As much as Tony Pulis will have enjoyed his win over Arsenal yesterday, watching Manchester City's biannual collapse against Everton will have brought him even more pleasure. At Goodison Park, City were in control for the first half but were swiftly eroded in the second half under the relentless waves of Everton's pressing. Twice they conceded headers, the second scored by the diminutive Leon Osman. For the watching Pulis, it will have nurtured new hope that Manchester City will be quite manageable in Saturday's FA Cup final. Given how Stoke shrugged off the similarly effete Arsenal – starting with a header from a free-kick, then pouncing on later errors – Pulis knows that he may have sufficient equipment to take the Cup.

The Bad: Paul Collingwood

The man who was stripped of the England T20 captaincy said over the weekend that it felt like "like a juggernaut had come along at full steam and completely wiped me out". That he should make these comments does rather undermine his image as an English John Wayne or Gary Cooper. Collingwood's whole shtick over his England career has been based on doughty, silent resistance, blocking out the doosras and flippers of ill fortune and injustice. Given his successes as T20 captain, his grievance is certainly legitimate. He may well have been the victim of change for its own sake. But England's most competitive cricketer for generations will need more mounds than ever of his Durham miners' grit to deal with his dismissal.

The Odd: Heskey's rage

Emile Heskey's popularity has always rested on his gentle side, his quiet dignity.

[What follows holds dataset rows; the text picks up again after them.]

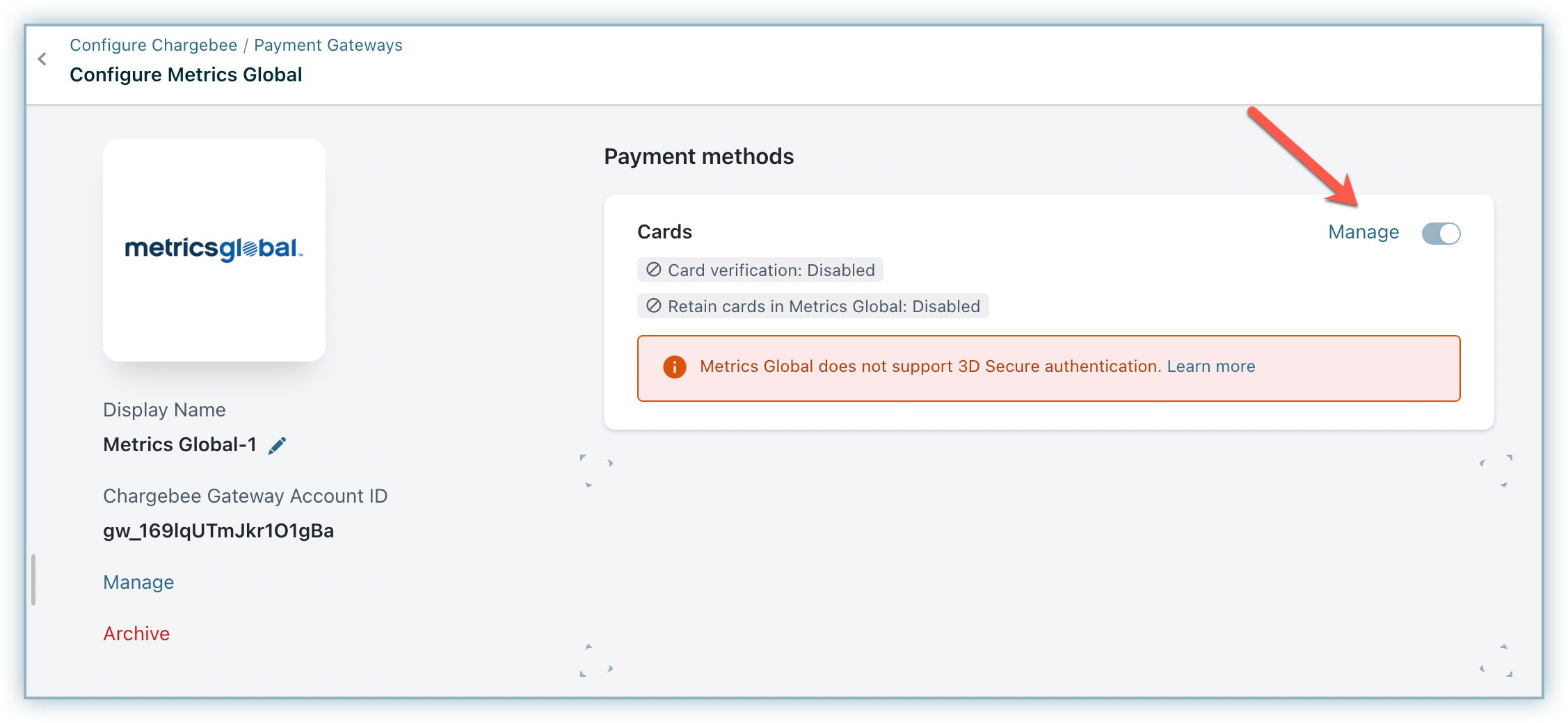1568x723 pixels.
Task: Go to Payment Gateways breadcrumb
Action: pyautogui.click(x=328, y=45)
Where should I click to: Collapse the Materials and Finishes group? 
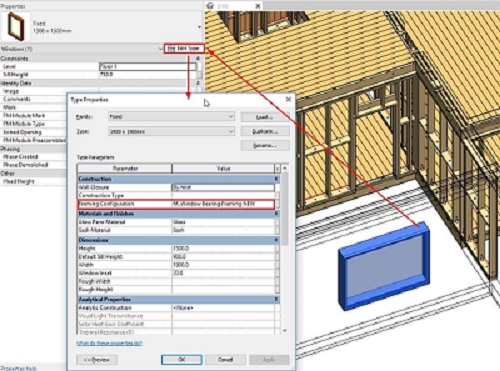(276, 213)
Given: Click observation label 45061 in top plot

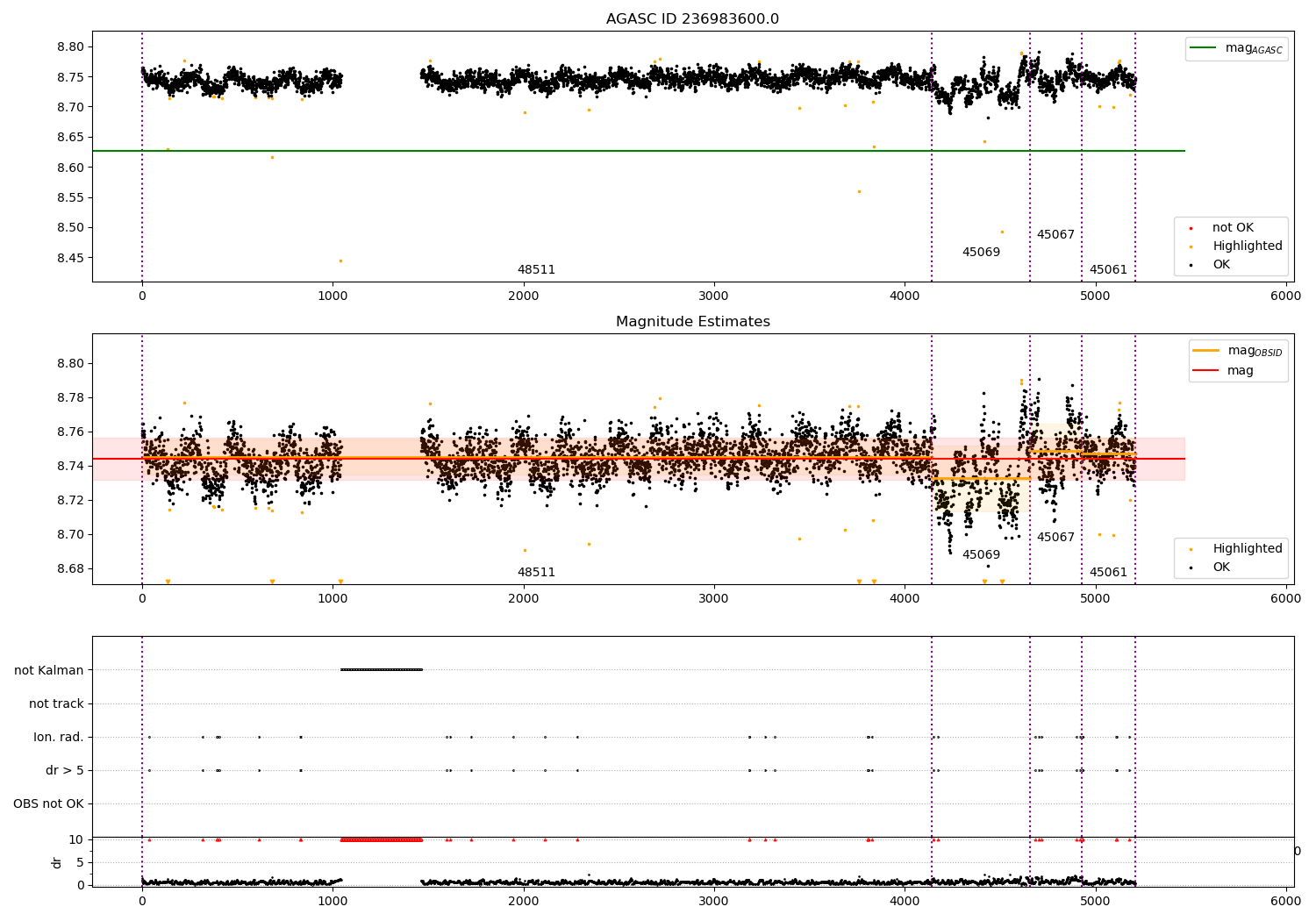Looking at the screenshot, I should coord(1108,270).
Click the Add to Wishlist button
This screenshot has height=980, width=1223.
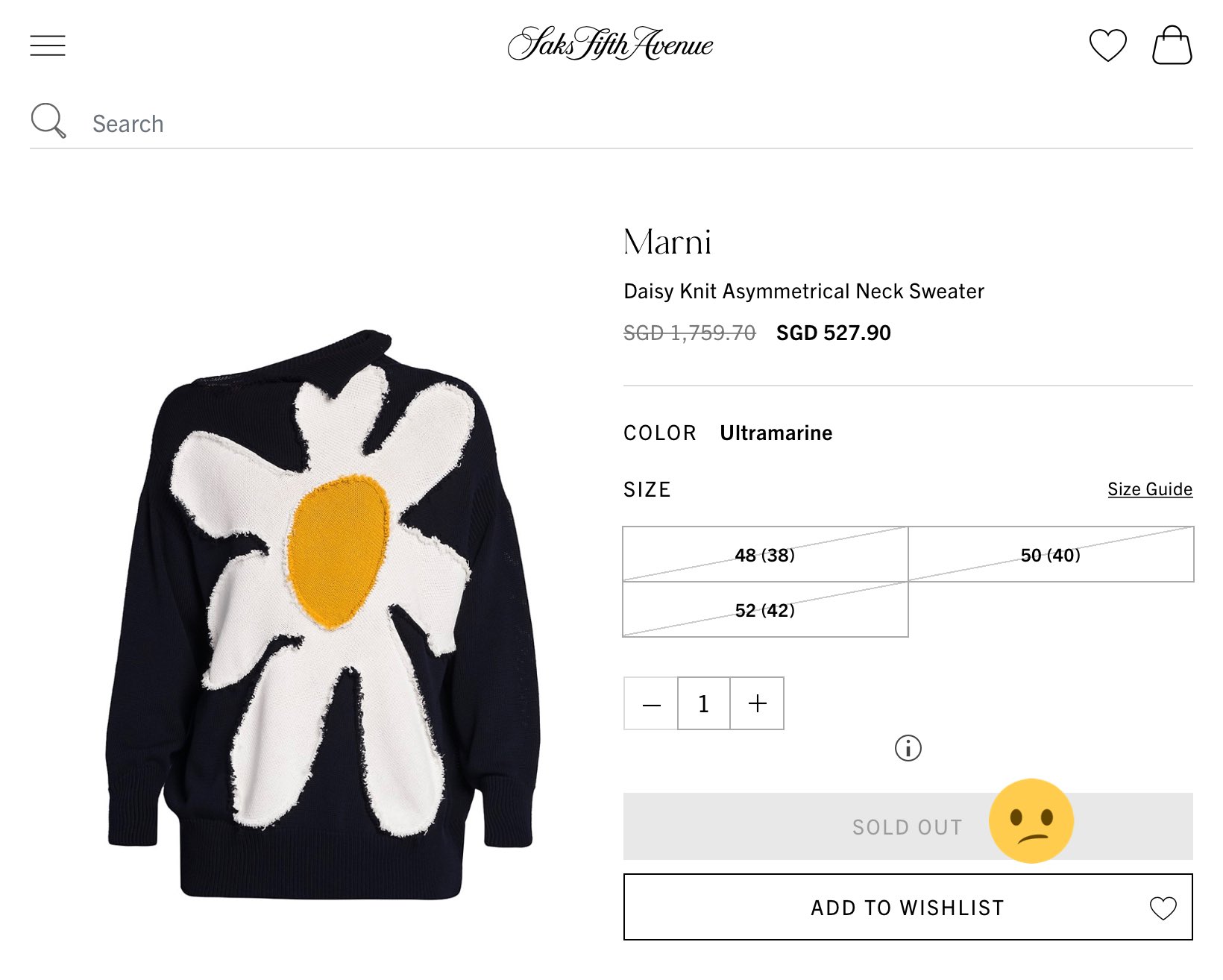[x=908, y=907]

He is, in the moral morass of Premier League football, a lone voice of decency, a lighthouse of respectability, the heart in a heartless world. So for Heskey to charge into referee Mike Jones during Saturday's 1-1 draw was a horrible betrayal of everything that he was meant to mean. Heskey was angry at not having been awarded a free-kick, and he bundled Jones over in fury. Further discord in the tunnel led to Heskey's withdrawal. This is not novel; Paolo Di Canio did worse, years ago. But this is different, this is Heskey. If he can be corrupted and defouled by the Premier League, then what hope is there for the mortals?